No matter where in the world your ancestors came from, genealogy eventually shades off into local history. Because of the destruction of so many records in 1922, in Ireland we reach that point much sooner than most other places. I recently reached it myself.

The problem was to interpret records from an early baptismal register from Killian parish in east Galway. Over the first three decades of the 19th century, dozens of families of the same name were recording baptisms, using and reusing a tiny number of forenames. To cap it all, many of the placenames were not listed in any reference sources.
On examining property records and maps, it emerged that there were actually multiple small rundale villages spread over three townlands. Rundale was a tradition of land sharing very close to medieval European practices, which lasted in Ireland up to the mid 19th century and beyond.

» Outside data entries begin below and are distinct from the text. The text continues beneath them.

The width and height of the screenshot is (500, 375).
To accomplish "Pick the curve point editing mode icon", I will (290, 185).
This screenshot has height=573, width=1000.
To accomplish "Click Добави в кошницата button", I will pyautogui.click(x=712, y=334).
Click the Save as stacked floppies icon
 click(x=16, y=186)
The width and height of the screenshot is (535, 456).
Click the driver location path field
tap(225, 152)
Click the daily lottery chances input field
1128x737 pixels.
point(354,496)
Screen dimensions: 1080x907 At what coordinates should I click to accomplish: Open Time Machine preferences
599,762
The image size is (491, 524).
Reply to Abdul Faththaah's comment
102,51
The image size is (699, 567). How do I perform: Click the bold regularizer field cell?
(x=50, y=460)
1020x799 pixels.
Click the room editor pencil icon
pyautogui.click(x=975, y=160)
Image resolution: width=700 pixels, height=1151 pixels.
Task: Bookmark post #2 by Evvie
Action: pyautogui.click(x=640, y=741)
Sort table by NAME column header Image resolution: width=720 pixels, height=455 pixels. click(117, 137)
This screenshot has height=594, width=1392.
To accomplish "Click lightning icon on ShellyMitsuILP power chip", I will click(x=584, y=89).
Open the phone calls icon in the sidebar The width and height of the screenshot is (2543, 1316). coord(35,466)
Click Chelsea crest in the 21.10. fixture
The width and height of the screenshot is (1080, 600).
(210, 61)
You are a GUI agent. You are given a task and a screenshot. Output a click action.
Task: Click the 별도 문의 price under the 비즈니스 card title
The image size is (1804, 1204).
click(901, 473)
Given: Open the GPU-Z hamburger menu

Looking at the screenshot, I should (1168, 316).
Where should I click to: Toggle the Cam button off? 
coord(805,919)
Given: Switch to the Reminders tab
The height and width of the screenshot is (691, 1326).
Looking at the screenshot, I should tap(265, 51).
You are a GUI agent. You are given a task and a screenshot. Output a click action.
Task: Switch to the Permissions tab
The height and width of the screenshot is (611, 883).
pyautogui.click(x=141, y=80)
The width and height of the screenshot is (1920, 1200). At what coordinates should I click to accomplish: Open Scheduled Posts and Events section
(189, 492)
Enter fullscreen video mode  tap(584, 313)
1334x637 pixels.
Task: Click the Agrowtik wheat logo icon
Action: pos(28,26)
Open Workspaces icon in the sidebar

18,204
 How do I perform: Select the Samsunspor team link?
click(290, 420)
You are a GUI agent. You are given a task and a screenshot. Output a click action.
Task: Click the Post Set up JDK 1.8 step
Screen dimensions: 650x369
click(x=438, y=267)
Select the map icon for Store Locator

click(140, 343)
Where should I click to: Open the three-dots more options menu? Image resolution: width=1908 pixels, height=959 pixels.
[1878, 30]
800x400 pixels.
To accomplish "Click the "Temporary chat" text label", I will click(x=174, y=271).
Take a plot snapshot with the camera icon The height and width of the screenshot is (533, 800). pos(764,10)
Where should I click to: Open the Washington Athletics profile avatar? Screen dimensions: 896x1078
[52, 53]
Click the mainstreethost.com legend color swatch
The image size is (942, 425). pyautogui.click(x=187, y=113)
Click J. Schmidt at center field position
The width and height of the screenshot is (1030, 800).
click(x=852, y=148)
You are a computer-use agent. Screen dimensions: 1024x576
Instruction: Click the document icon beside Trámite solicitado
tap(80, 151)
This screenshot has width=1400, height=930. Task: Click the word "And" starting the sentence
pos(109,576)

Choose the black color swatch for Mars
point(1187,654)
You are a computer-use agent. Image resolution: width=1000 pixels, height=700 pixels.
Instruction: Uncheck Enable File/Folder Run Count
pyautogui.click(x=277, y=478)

Small strips of land were co-operatively managed by extended groups of up to 20 or so households, and periodically redistributed. It was deeply uneconomic and loathed by landlords, but the people involved led an intensely rich communal life, with a wealth of traditions, musical, verbal, folkloric, culinary.

Looking at the 1830s map of these mini-villages, some things became clearer. At last I understood the extended family’s weird long-standing attachment to an apparently nondescript patch of East Galway.
It also became clear that I was never going to be able to sort out one family from another with baptismal records, or indeed ever. My idea of what makes up a family just didn’t apply. Looking at the villages on the map, with their tight nets of in-facing houses, vegetable gardens and outlying fields, I could see these people working, dancing, telling stories, intermarrying generation after generation, with intermingling lives that did not have the boundaries that I take for granted.

I’m pretty sure I’ll never uncover the names of the direct generations before 1800.  But there’s plenty of compensation in the vivid sense how they lived.